Excerpt:
========
Seems like you intend for the code to be generic and useful for
not only for unix domain sockets. Skb's may point to fragmented
data as well. If not supported, then the code should test for it
and report an error in that case.

> +		if (ret)
> +			return ret;
> +	}
> +
> +	return 0;
> +}

What's the advantage of writing skb's instead of one long
stream of data ?

In fact, perhaps you can use splice() for that data transfer
(similar to pipe implementation) - will also take care of the
fragmentation eventually ...

> +static int sock_write_buffers(struct ckpt_ctx *ctx, struct sk_buff_head *queue)
> +{
> +	struct ckpt_hdr_socket_buffer *h;
> +	struct sk_buff_head tmpq;
> +	int ret = -ENOMEM;
> +
> +	h = ckpt_hdr_get_type(ctx, sizeof(*h), CKPT_HDR_SOCKET_BUFFERS);
> +	if (!h)
> +		goto out;
> +
> +	skb_queue_head_init(&tmpq);
> +
> +	h->skb_count = sock_copy_buffers(queue, &tmpq);
> +	if (h->skb_count < 0) {
> +		ret = h->skb_count;
> +		goto out;
> +	}
> +
> +	ret = ckpt_write_obj(ctx, (struct ckpt_hdr *) h);
> +	if (!ret)
> +		ret = __sock_write_buffers(ctx, &tmpq);
> +
> + out:
> +	ckpt_hdr_put(ctx, h);
> +	__skb_queue_purge(&tmpq);
> +
> +	return ret;
> +}
> +
> +static int sock_un_checkpoint(struct ckpt_ctx *ctx,
> +			      struct sock *sock,
> +			      struct ckpt_hdr_socket *h)
> +{

Later we'll have sock_inet_... and then others, and this file
will grow indefinitely. Perhaps place family specific logic
(sock_un_checkpoint, sock_un_restore) in the corresponding
subdir (unix/checkpoint.c) ?

> +	struct unix_sock *sk = unix_sk(sock);
> +	struct unix_sock *pr = unix_sk(sk->peer);
> +	int new;
> +	int ret;
> +
> +	h->un.this = ckpt_obj_lookup_add(ctx, sk, CKPT_OBJ_SOCK, &new);
> +	if (h->un.this < 0)
> +		goto out;
> +
> +	if (sk->peer)
> +		h->un.peer = ckpt_obj_lookup_add(ctx, pr, CKPT_OBJ_SOCK, &new);
> +	else
> +		h->un.peer = 0;
> +
> +	if (h->un.peer < 0) {
> +		ret = h->un.peer;
> +		goto out;
> +	}

For TCP_LISTEN sockets, there may be sockets connected to
it, that have not been accepted yet.

In the case of af_unix, they are embedded in skb's ...
========
Given records:
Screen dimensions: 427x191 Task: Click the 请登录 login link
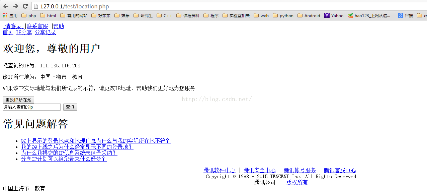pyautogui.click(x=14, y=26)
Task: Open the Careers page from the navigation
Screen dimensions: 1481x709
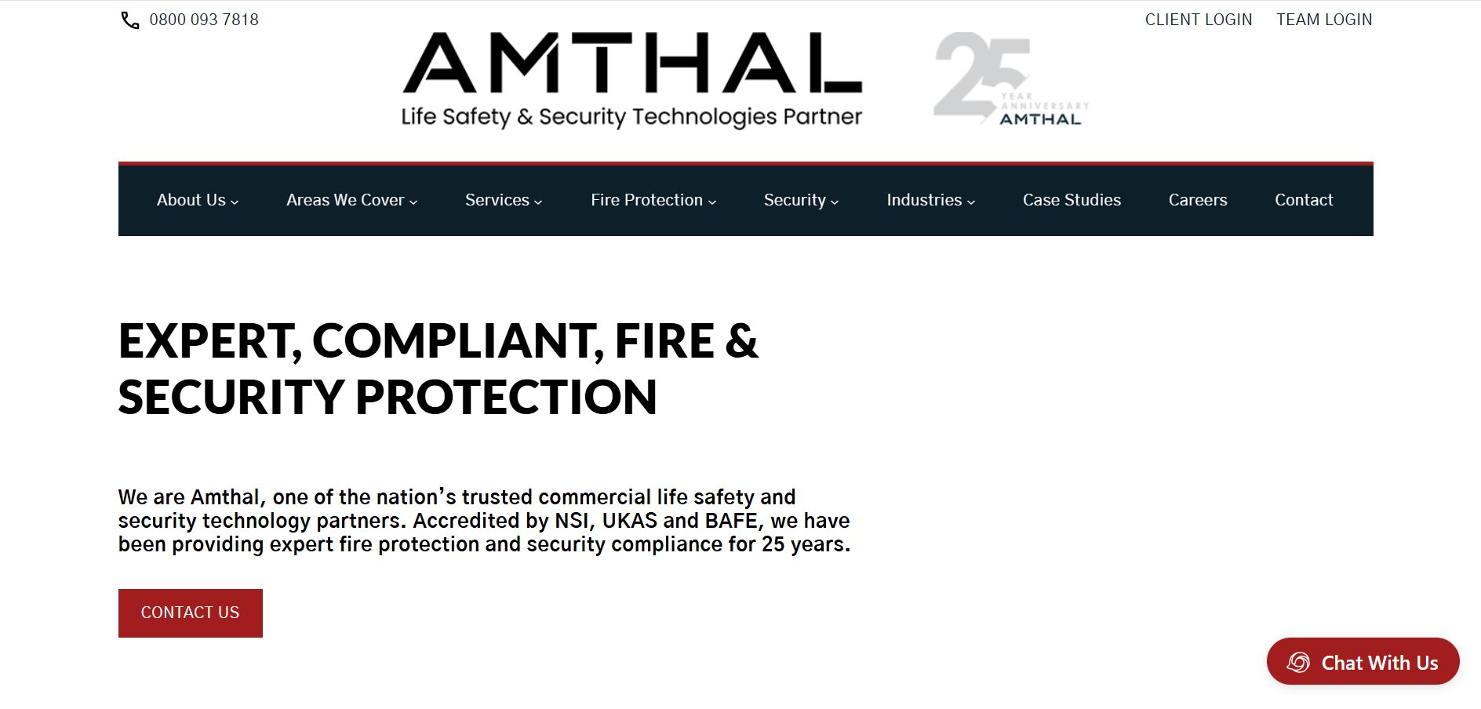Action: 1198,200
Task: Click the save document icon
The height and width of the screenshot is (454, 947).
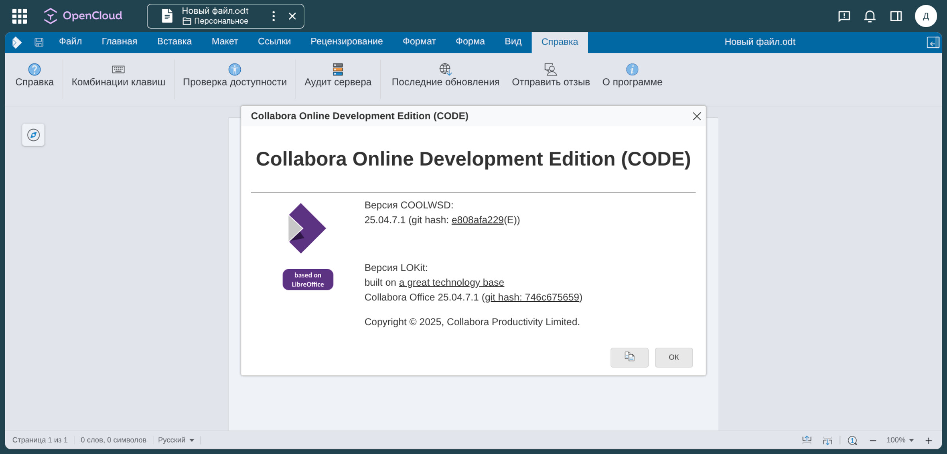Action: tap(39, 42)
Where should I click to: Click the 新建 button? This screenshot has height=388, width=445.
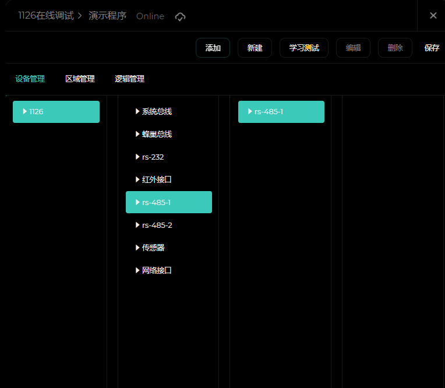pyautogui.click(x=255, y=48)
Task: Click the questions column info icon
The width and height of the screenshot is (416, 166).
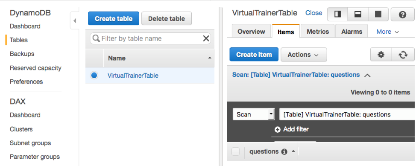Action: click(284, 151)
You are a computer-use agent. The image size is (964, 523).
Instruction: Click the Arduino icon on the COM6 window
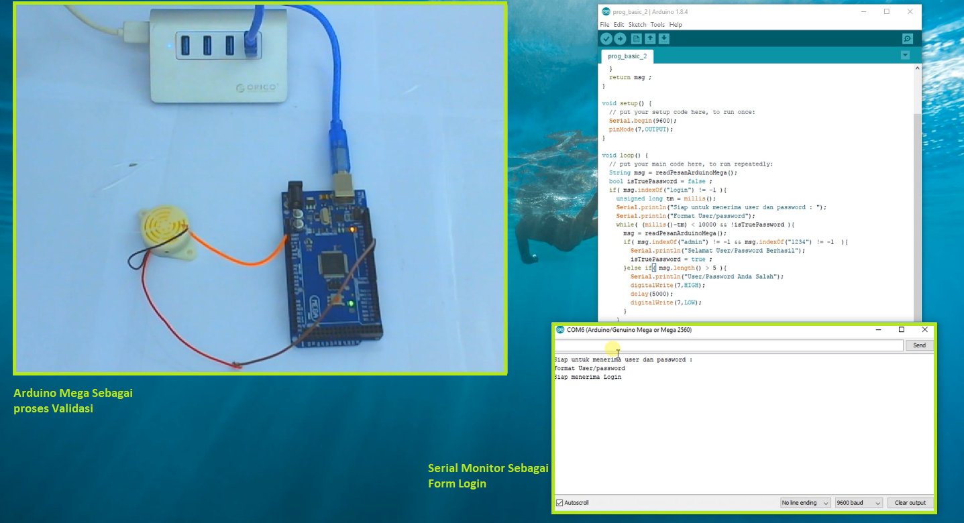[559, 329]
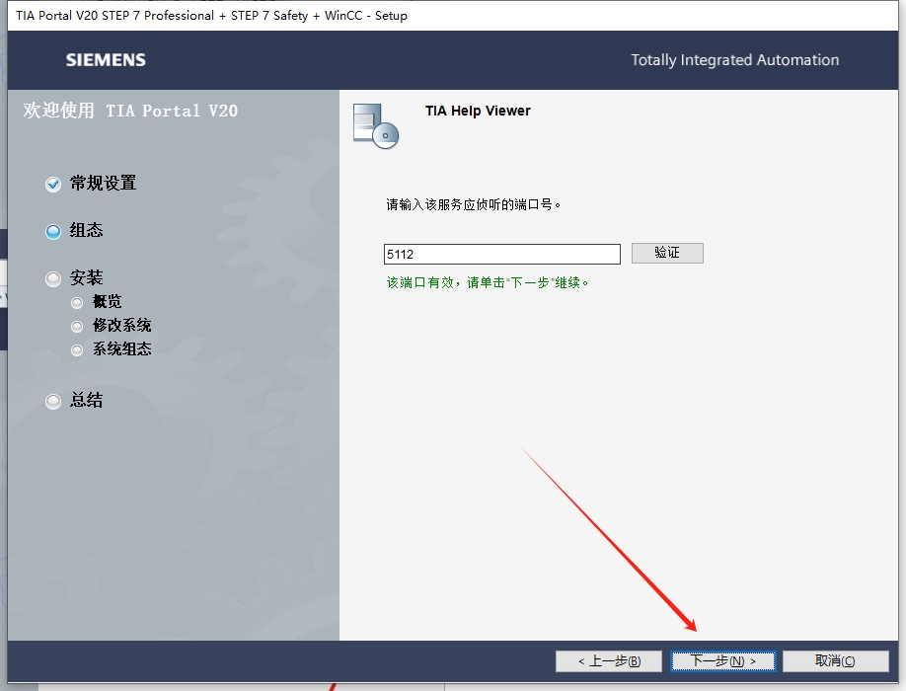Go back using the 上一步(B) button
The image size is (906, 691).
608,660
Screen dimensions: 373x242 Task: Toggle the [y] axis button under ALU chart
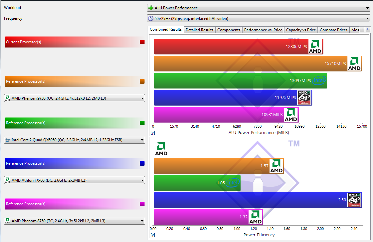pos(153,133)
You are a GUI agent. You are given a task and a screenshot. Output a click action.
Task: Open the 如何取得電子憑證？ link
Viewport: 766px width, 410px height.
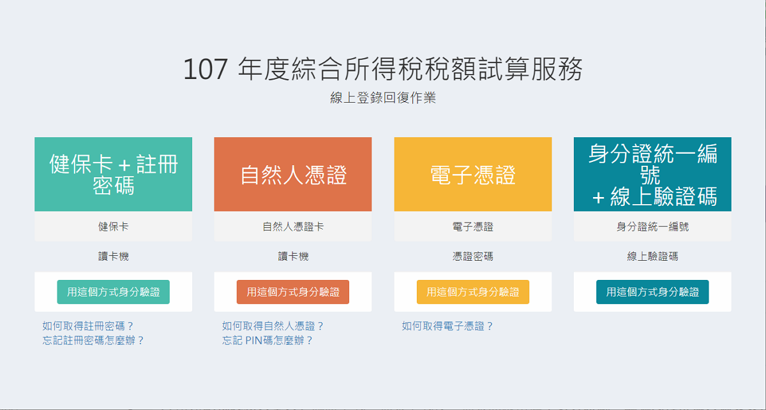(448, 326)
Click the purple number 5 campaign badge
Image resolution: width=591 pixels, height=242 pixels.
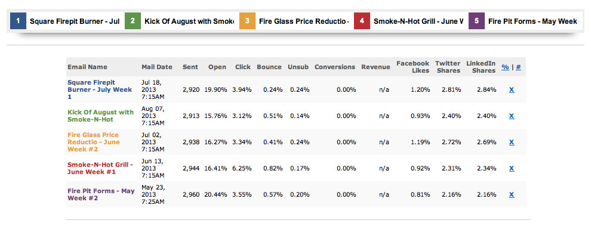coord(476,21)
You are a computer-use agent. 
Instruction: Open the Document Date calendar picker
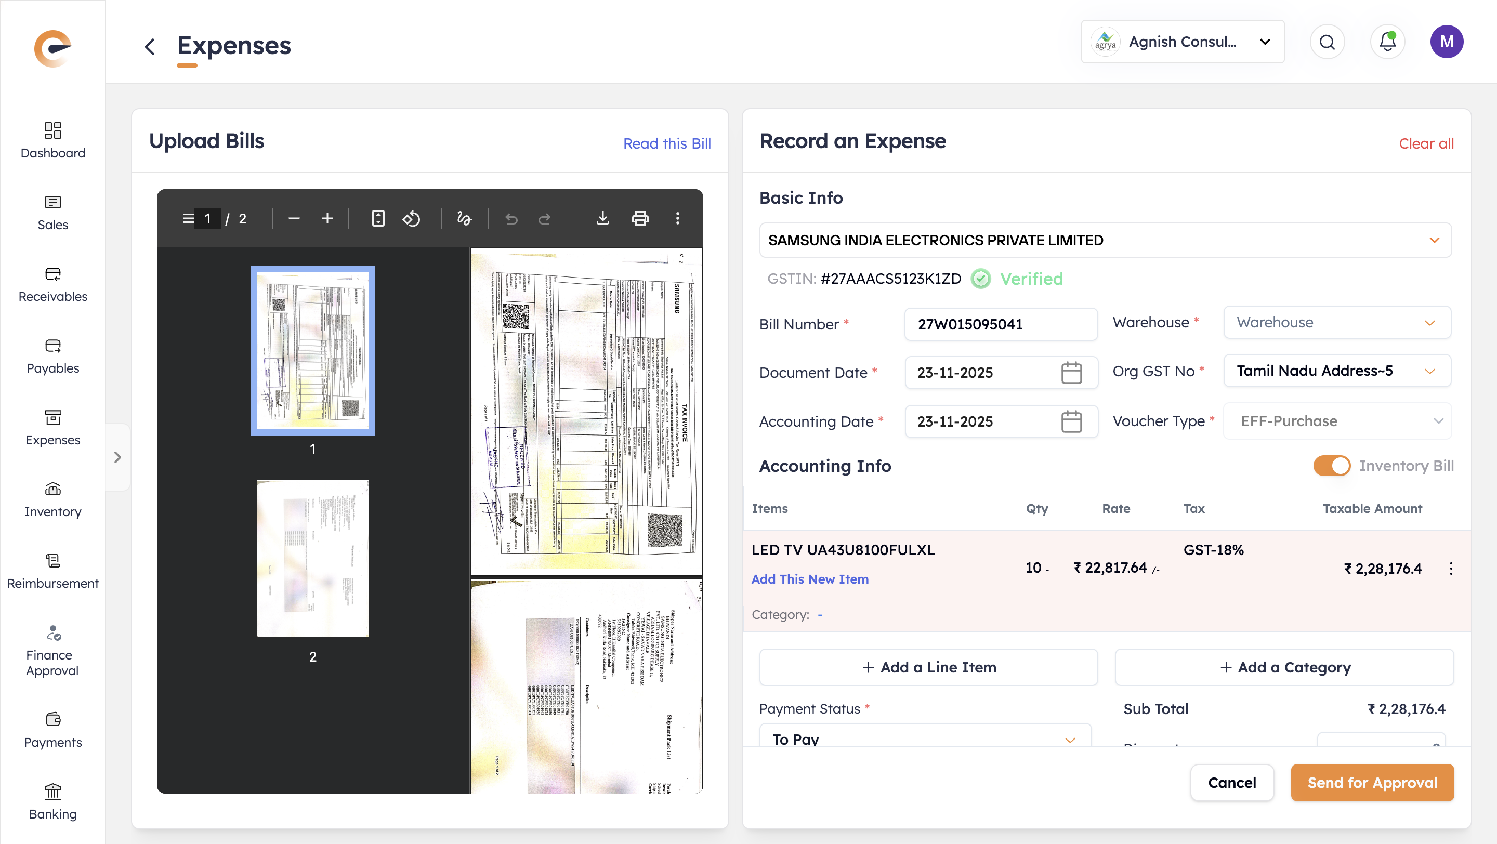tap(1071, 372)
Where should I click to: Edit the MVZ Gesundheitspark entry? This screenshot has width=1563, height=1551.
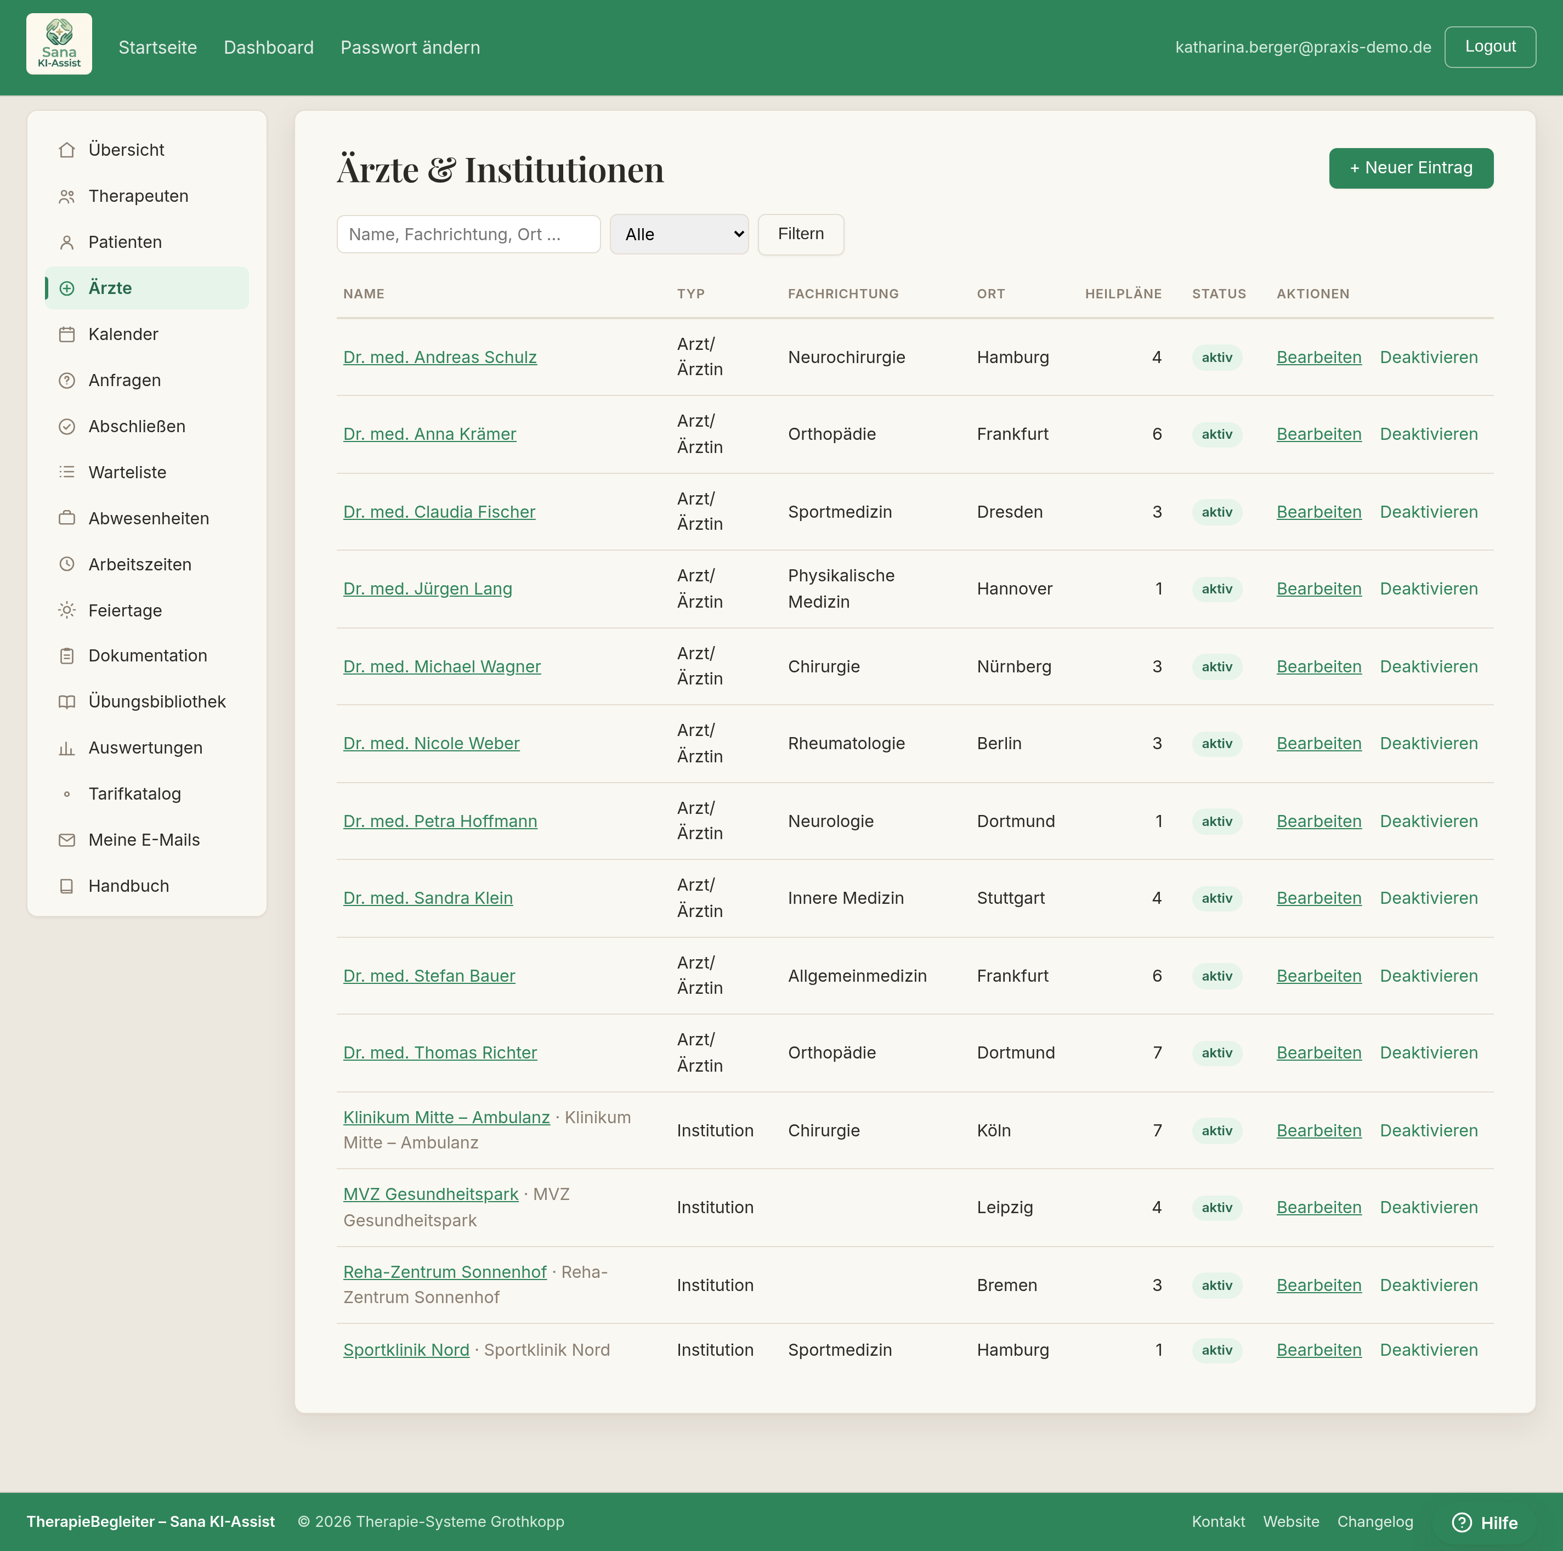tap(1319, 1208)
========
To be done:
1. Render the entries from the line containing "Task: Click the save document icon" through the line containing "Action: click(284, 151)", both ends included, as a Markdown table with columns Row and Line. Skip blank lines and leave the pictures out.
2. Continue the review of the socket checkpoint code from the point where it stops.

Answers provided:
1.
| Row | Line |
|---|---|
| 1 | Task: Click the save document icon |
| 2 | The height and width of the screenshot is (454, 947). |
| 3 | Action: tap(39, 42) |
| 4 | Where should I click to: Click the 新建 button? This screenshot has height=388, width=445. |
| 5 | pyautogui.click(x=255, y=48) |
| 6 | Task: Click the questions column info icon |
| 7 | The width and height of the screenshot is (416, 166). |
| 8 | Action: click(284, 151) |

2.
> +
> +	ret = ckpt_write_obj(ctx, (struct ckpt_hdr *) h);
> + out:
> +	return ret;
> +}
> +
> +static int sock_cptrst(struct ckpt_ctx *ctx,
> +		       struct sock *sock,
> +		       struct ckpt_hdr_socket *h,
> +		       int op)
> +{
> +	if (sock->sk_socket) {
> +		CKPT_COPY(op, h->socket_flags, sock->sk_socket->flags);
> +		CKPT_COPY(op, h->socket_state, sock->sk_socket->state);
> +	}
> +
> +	CKPT_COPY(op, h->reuse, sock->sk_reuse);
> +	CKPT_COPY(op, h->shutdown, sock->sk_shutdown);
> +	CKPT_COPY(op, h->userlocks, sock->sk_userlocks);
> +	CKPT_COPY(op, h->no_check, sock->sk_no_check);
> +	CKPT_COPY(op, h->protocol, sock->sk_protocol);
> +	CKPT_COPY(op, h->err, sock->sk_err);
> +	CKPT_COPY(op, h->err_soft, sock->sk_err_soft);
> +	CKPT_COPY(op, h->priority, sock->sk_priority);
> +	CKPT_COPY(op, h->rcvlowat, sock->sk_rcvlowat);
> +	CKPT_COPY(op, h->backlog, sock->sk_max_ack_backlog);
> +	CKPT_COPY(op, h->rcvtimeo, sock->sk_rcvtimeo);
> +	CKPT_COPY(op, h->sndtimeo, sock->sk_sndtimeo);
> +	CKPT_COPY(op, h->rcvbuf, sock->sk_rcvbuf);
> +	CKPT_COPY(op, h->sndbuf, sock->sk_sndbuf);
> +	CKPT_COPY(op, h->bound_dev_if, sock->sk_bound_dev_if);
> +	CKPT_COPY(op, h->flags, sock->sk_flags);
> +	CKPT_COPY(op, h->lingertime, sock->sk_lingertime);
> +
> +	return 0;
> +}
> +
> +int __sock_file_checkpoint(struct ckpt_ctx *ctx, struct file *file)
> +{
> +	struct socket *socket = file->private_data;
> +	struct sock *sock = socket->sk;
> +	struct ckpt_hdr_socket *h;
> +	int ret = 0;
> +
> +	h = ckpt_hdr_get_type(ctx, sizeof(*h), CKPT_HDR_SOCKET);
> +	if (!h)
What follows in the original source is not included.